Jamie did the silencing with an arrow in the middle of the man’s back. The Mexican batteries began opening up, from about five hundreds yards away from the Alamo. Jamie’s knife flashed in the night and he silently slipped away, his bloody souvenirs dangling from his belt. He slipped into the town, knowing he was taking a terrible chance, but feeling the Mexican soldiers ought to know a taste of fear. He was going to give them a taste of it, that night.

That Colonel Travis would not approve of this did not bother Jamie a twit. Bowie would be amused by it.

A drunken sergeant lurched out of a cantina that the soldiers had forced open, mouthing terrible things about norteamericanos in general and Texans in particular. Jamie left him sitting on the dirt in the alley, his back to the outside wall of the cantina, his chin on his chest, and his head glistening dark and wetly in the night.

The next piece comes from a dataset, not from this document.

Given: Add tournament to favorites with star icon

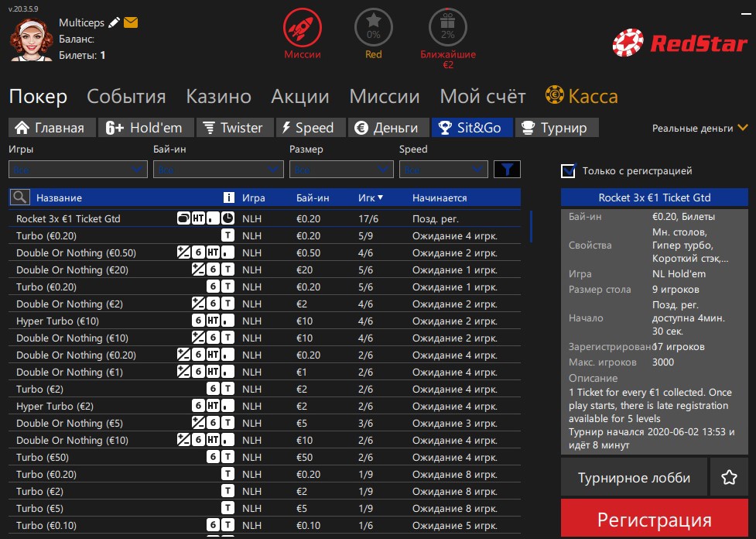Looking at the screenshot, I should tap(729, 477).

Jamie flattened out against the wall of a building as a dozen or more cavalrymen walked their horses up the street, the hooves making a frightful echoing racket on the stones. Jamie used that noise to cover any slight sound he might make and slipped away. He made his way over to where a battery of artillerymen were swabbing out and reloading cannon. Then, Jamie supposed, they decided to take a break, for coffee or food or whatever, for they all walked away and vanished into the night. Jamie slipped over to the row of cannon and finding a bucket, began working quickly, scooping up mud and pouring it into the barrels of two of the eight-pounder cannon. Then he packed it in tight and rolled over into a ditch just as the men returned to their stations.

It was going to get real interesting when the order came for those men to fire their cannons.

Jamie collected three more scalps that night before he decided not to push his luck any further. He headed back for the Alamo, finding it almost ridiculously easy to wend his way unseen through the Mexican lines.

“Thanks, Tall Bull,” he said under his breath, for the brutal training the Shawnee had given him on how to survive.